Chiptunes e referências de retro-computação são agora uma parte estabelecida da cena da música eletrônica, mas Rapunzel é um pouco diferente, como RoE explica: "Estes pequenos esboços e exercícios foram compostos num BBC Micro usando o MuProc (Quicksilva Music Processor) quando eu era adolescente, nos anos 80. Por sorte eu mantive uma cópia dos disquetes daquela época e, ao encontrar um emulador para o BBC Micro que funcionava no meu navegador, foi realmente possível executar o software, reproduzir e resgatar essas músicas.

O fascínio para mim hoje, 30 anos depois, é tentar entender o indivíduo que os criou. Obviamente são esboços juvenis, experimentos ingênuos, com harmonia e contraponto inacabados e sem polimento. Mas o que me intriga hoje (e meio que me aterroriza) é a ambição. Isto é música feita em um software sem a barganha faustiana de looping, ou mesmo sem recursos simples como copiar e colar… Cada nota é tocada à mão e cada compasso é diferente. Os motivos são repetidos, mas ou devido à inépcia (tocar as notas erradas) ou ao design, eles evoluem e se transformam continuamente. O tempo se alonga e encolhe, as melodias são harmonizadas contra diferentes contra-melodias ou riffs.

Posso identificar as influências da música que ouvia na época, talvez mais claramente hoje do que reconheci então: uma mistura de fragmentos da minha formação musical clássica muito rudimentar; o synthpop minimalista dos anos 80, que eu ouvia diariamente; algumas melodias folclóricas plangentes; algumas cadências ligeiramente influenciadas pelo blues. Nada muito do tipo "música de videogame”. Na verdade, eu costumava jogar com a música desligada; na época havia pouco senso de música de videogame como um "gênero" ou algo que valesse a pena prestar atenção. Mas a maior influência de todas foi sem dúvida a música russa para balé. "Pássaro de Fogo", de Stravinsky, e "Romeu e Julieta", de Prokofiev, são os dois melhores exemplos da musica que eu escutava muito nessa época. E assim, a duvidosa ideia de escrever um balé baseado num conto popular parecia bastante natural, assim como o uso de breves e penetrantes motivos rítmicos .

Naquela época, eu era alheio ao que agora seria obviamente um absurdo: tentar fazer música de balé orquestral em um chip que comporta apenas três canais de ondas quadradas e um canal de ruído. Os sons são claramente duros, alta frequência com pouca variação de timbre. Para a atual gravação eu os executei através de alguns EQ, eco e reverb, para tornar o som um pouco mais doce e suave e menos cansativo de se ouvir. E o eco confere a tudo um leve brilho natalino.

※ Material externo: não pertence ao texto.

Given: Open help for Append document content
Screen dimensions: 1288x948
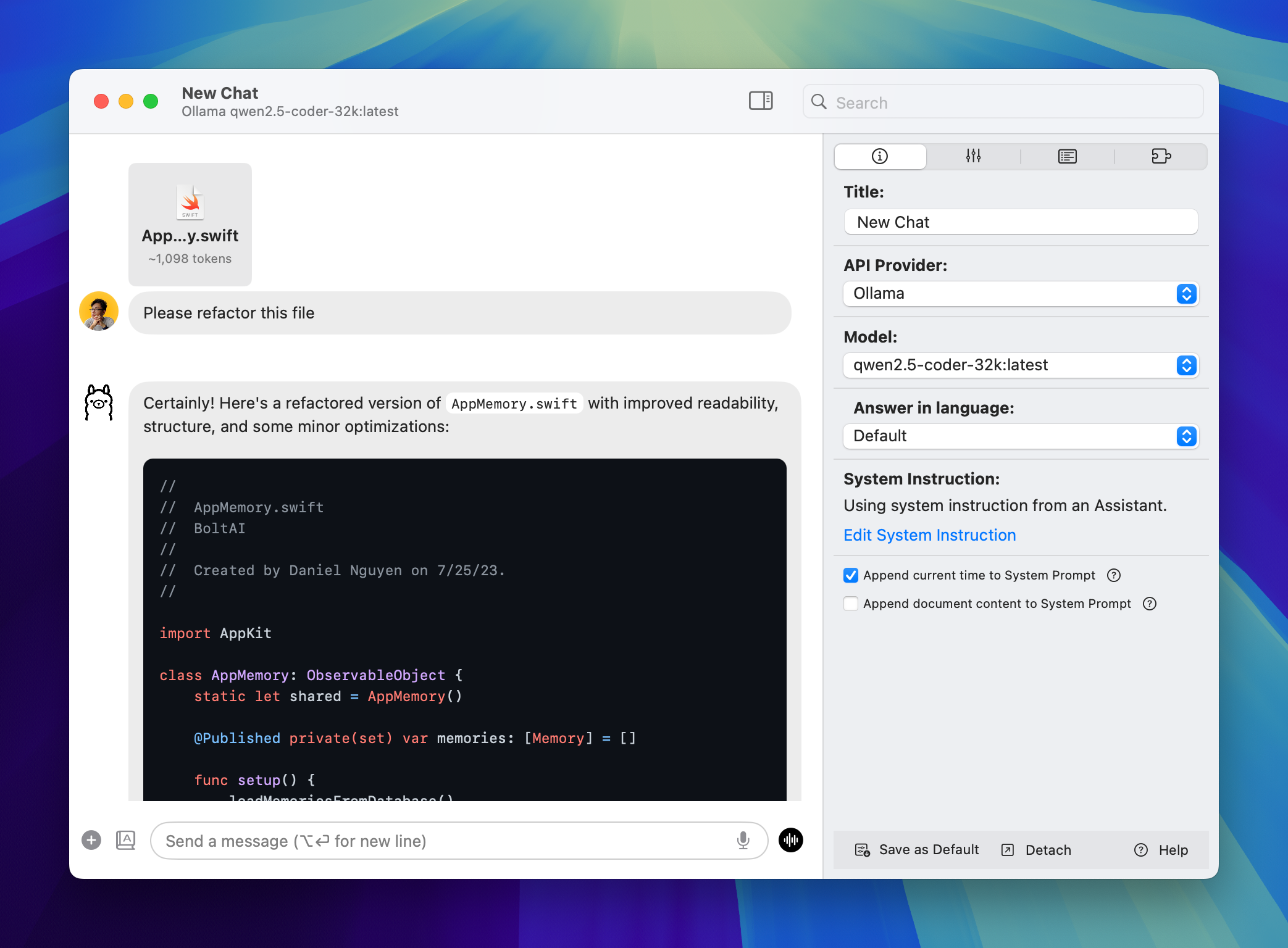Looking at the screenshot, I should pyautogui.click(x=1150, y=604).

Na verdade, o eco / reverb é provavelmente exagerado, mas eu decidi aplicar uniformemente um efeito em todo o álbum ao invés de tentar varia-lo em cada diferente parte. Este não é pra ser um novo remix / remaster ou recriação do original, mas uma renderização o mais neutra possível, apenas para deixar a peça um pouco mais palatável.

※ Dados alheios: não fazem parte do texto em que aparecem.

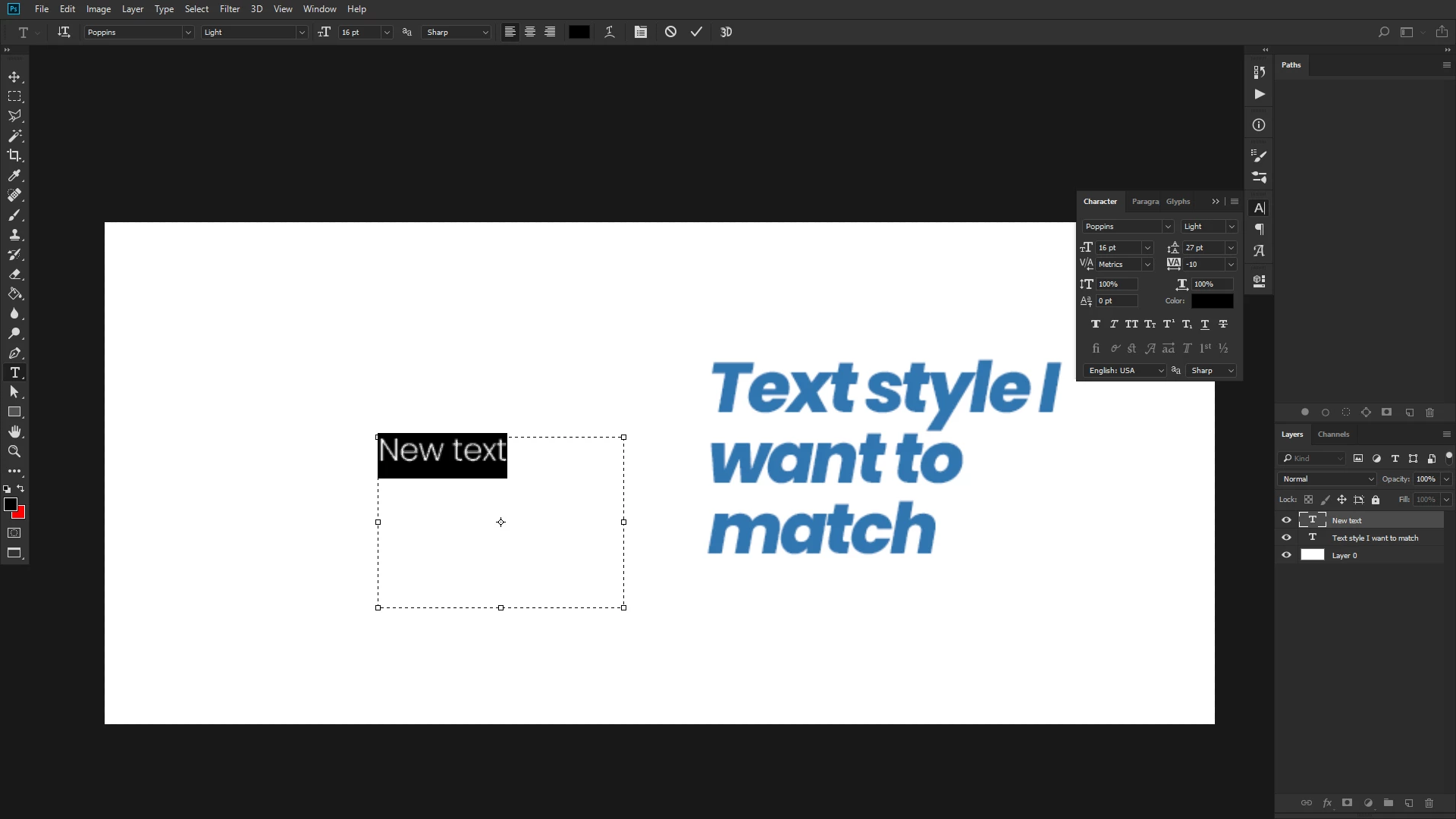Open the Normal blend mode dropdown

1327,479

Finalmente, devo observar que cerca de 60% da música que apresento aqui foi explicitamente composta para o balé chamado “Rapunzel”; o resto são esboços da mesma época que parecem se encaixar no mesmo clima. Eu juntei os vários fragmentos para fazer o que começa a parecer um todo mais coerente. Então, isso é, de certa maneira, uma reconstrução moderna. "

Ouvindo Rapunzel hoje, em 2018, parece uma música alienígena, de um passado distante e desconectado (mesmo que seja apenas um passado pessoal). Essa música é desconcertante porque ao mesmo tempo é muito parecida e muito diferente da nossa ideia de
“musica de videogame". A qualidade chiptune do som é inescapável, mas não há arpejos frenéticos, hiper-sequenciados, incrivelmente rápidos. Este não é o som dos ravers que usavam Nanoloop, como Droid-On. Nem mesmo a estética hipster glitch de, digamos, "Super Madrigal Brothers".

Em vez disso, é romantismo ingênuo e melancólico. Uma música de lamentos deprimidos e tristes O tema de uma menina (ou deusa solar) trancada em uma torre por uma bruxa (perversa ou apenas muito protetora?) é certamente a fantasia arquetípica do adolescente. Uma saga gótica e cheia de angústia.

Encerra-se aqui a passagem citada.